- Set exercise 1:
Can you write out everything in the Microsoft settlement post from "Microsoft has worked" down to "else but Microsoft."?
- Set exercise 2:
Which companies are named in the Microsoft settlement post?

:: Text passage ::

# Microsoft Settlement



## RacerX (Nov 3, 2001)

_This is the body of a letter which I plan to send to my state attorney general (one of the 18 involved in the Microsoft case) to express my views before they are allowed to add their input on Tuesday (November 6th, 2001) about the settlement reached by the Bush administration's Department of Justice and Microsoft. The views expressed are my opinion on the only possible solutions that could truly return the computer software industry to a competitive state._


Microsoft has worked very hard to become the apparent "only game in town" in the computer industry. When talking with others in my field (I currently work as an independent computer support technician), most are completely unaware that there are other operating systems (other than Microsoft and maybe Apple's Mac OS) that can be used for many tasks. When talking with average users (who's concerns are usually cost and productivity), most have never heard of anything else but Microsoft.

The three areas of concern:

*(1) Operating system monopoly linked to Office suite monopoly*
Because so many people use Microsoft Office, many people are currently force to own a copy to read documents sent to them. Microsoft does provide readers, but only for the Windows platform. A solution to this problem would be to remove control of the Office document formats from Microsoft and make them a standard that any software maker can use in creating applications. By creating a group that would watch over the formats, they can continue to be advanced as technology changes, but Microsoft's future Office products would be force to meet strict compliance with the standards. This provides other operating systems the possibility of having software that uses these standards, there by making them a reasonable alternative to running Microsoft Office on the only two operating systems Microsoft currently supports (Windows and Macintosh).

Because Microsoft is not the only software company to use document format as leverage, any and all software companies should be forced to create free cross platform readers for any software that uses a proprietary document format. The best model of this is Adobe Acrobat. The program to create and modify Acrobat (Portable Document Format, or pdf) documents is a product that can be purchased, but a reader (available for many platforms) is provided as a free download for those only wishing to view these documents.

:::
:: Data shown ::

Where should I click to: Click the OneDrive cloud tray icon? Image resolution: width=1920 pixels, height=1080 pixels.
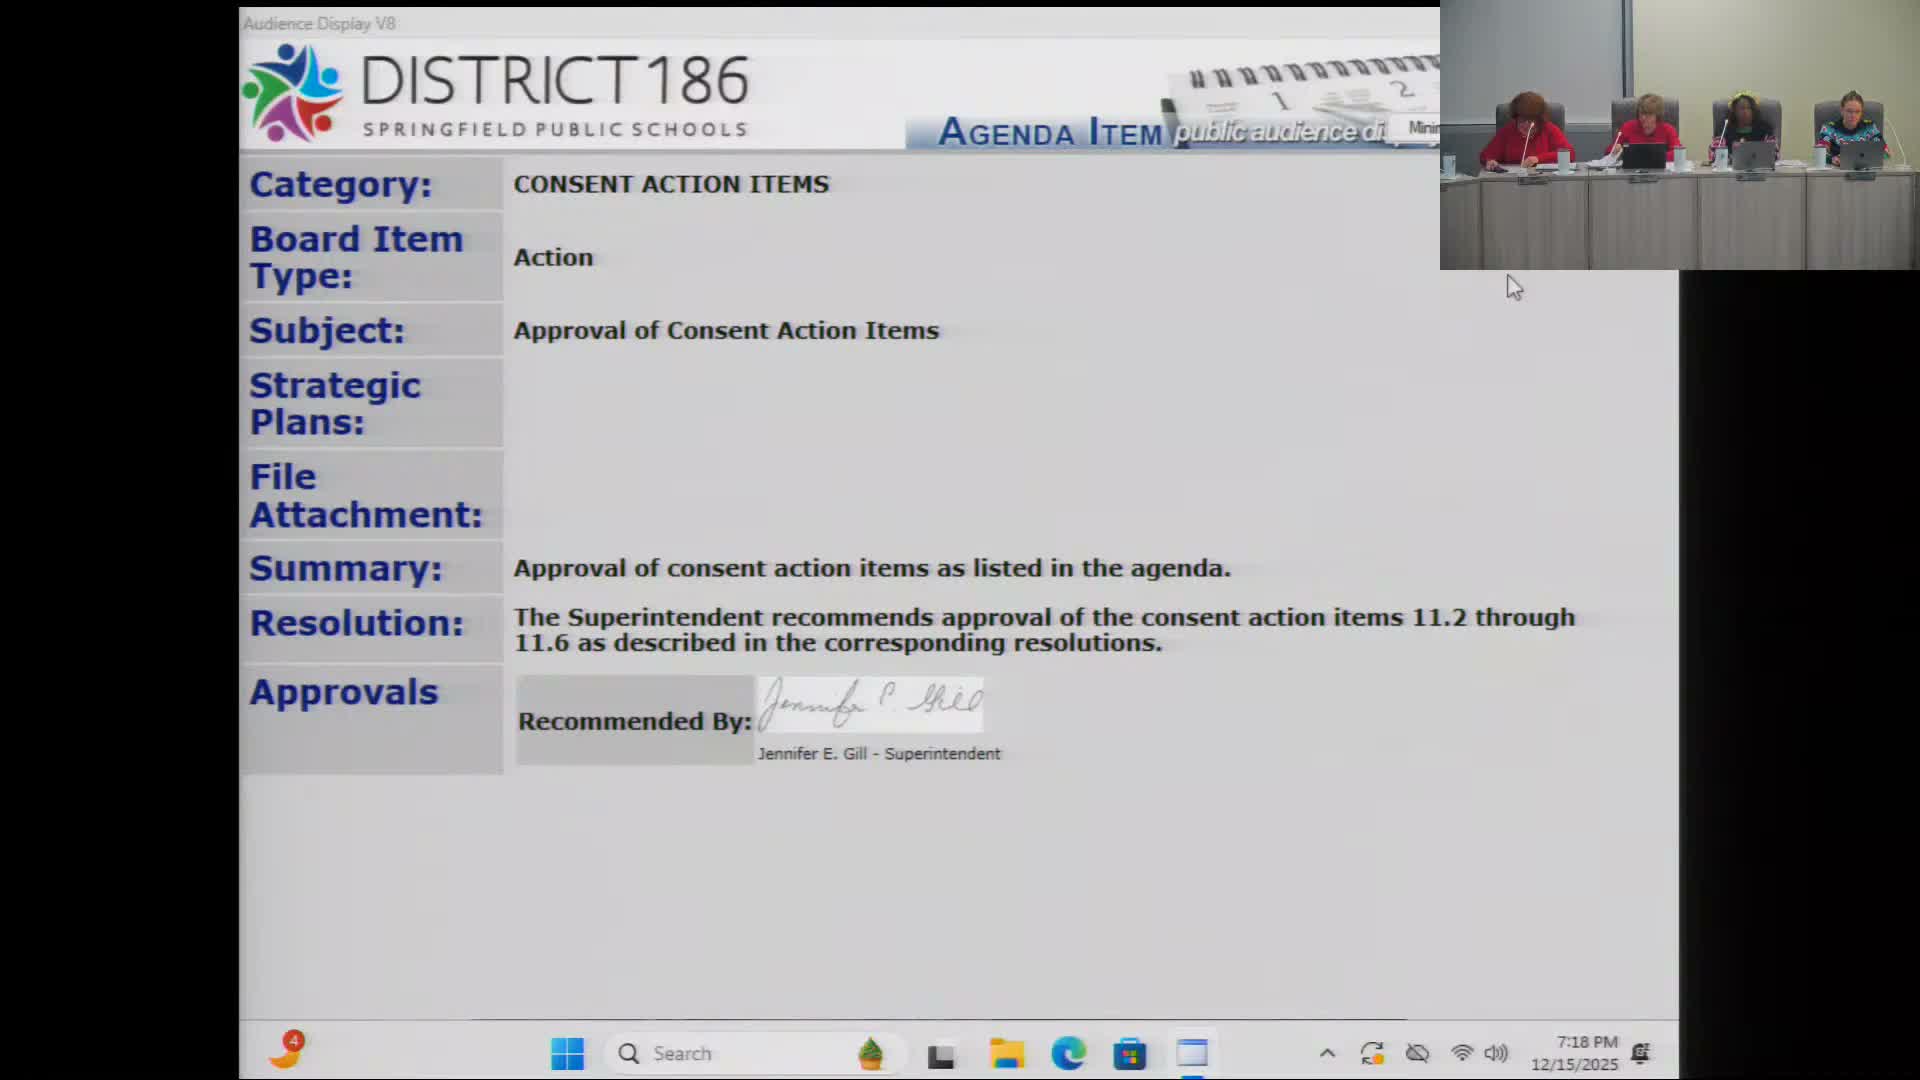(x=1417, y=1053)
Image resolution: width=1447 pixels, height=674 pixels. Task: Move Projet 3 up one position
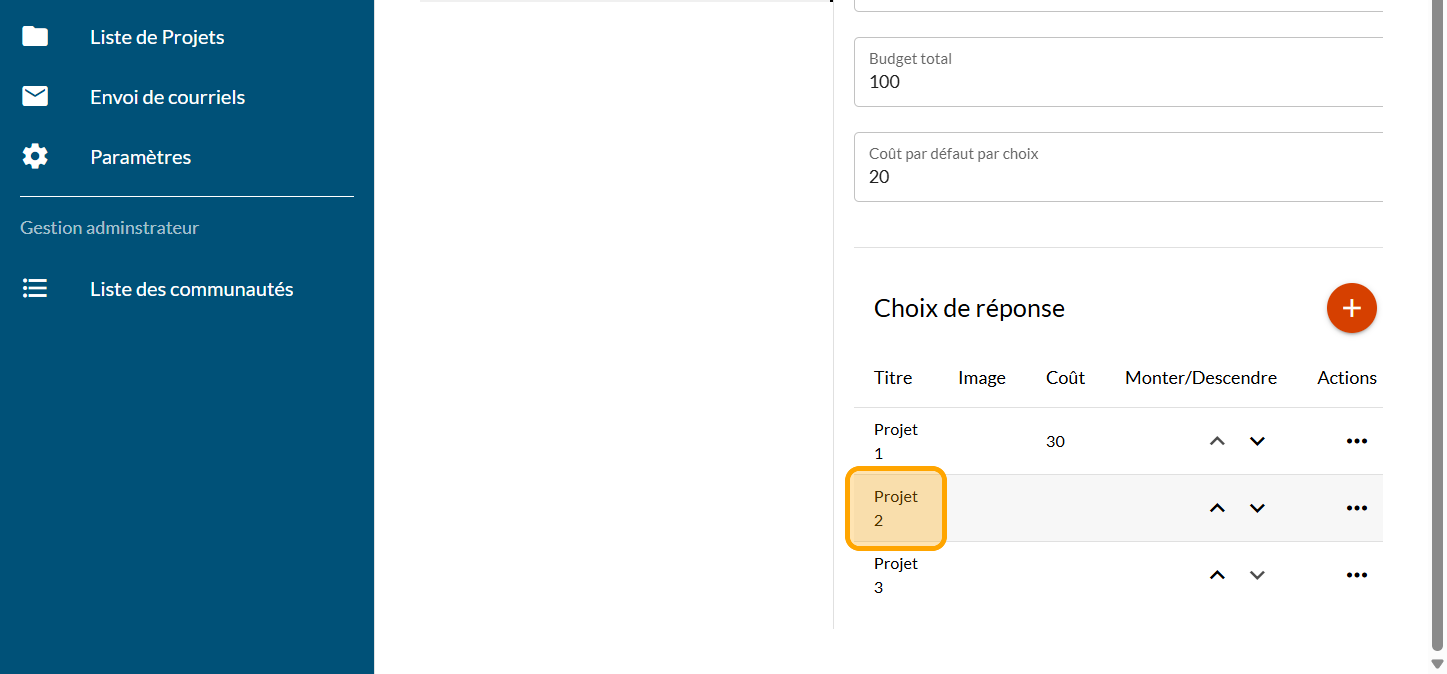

:::

- Full output 1:
Microsoft has worked very hard to become the apparent "only game in town" in the computer industry. When talking with others in my field (I currently work as an independent computer support technician), most are completely unaware that there are other operating systems (other than Microsoft and maybe Apple's Mac OS) that can be used for many tasks. When talking with average users (who's concerns are usually cost and productivity), most have never heard of anything else but Microsoft.

- Full output 2:
Microsoft, Apple, Adobe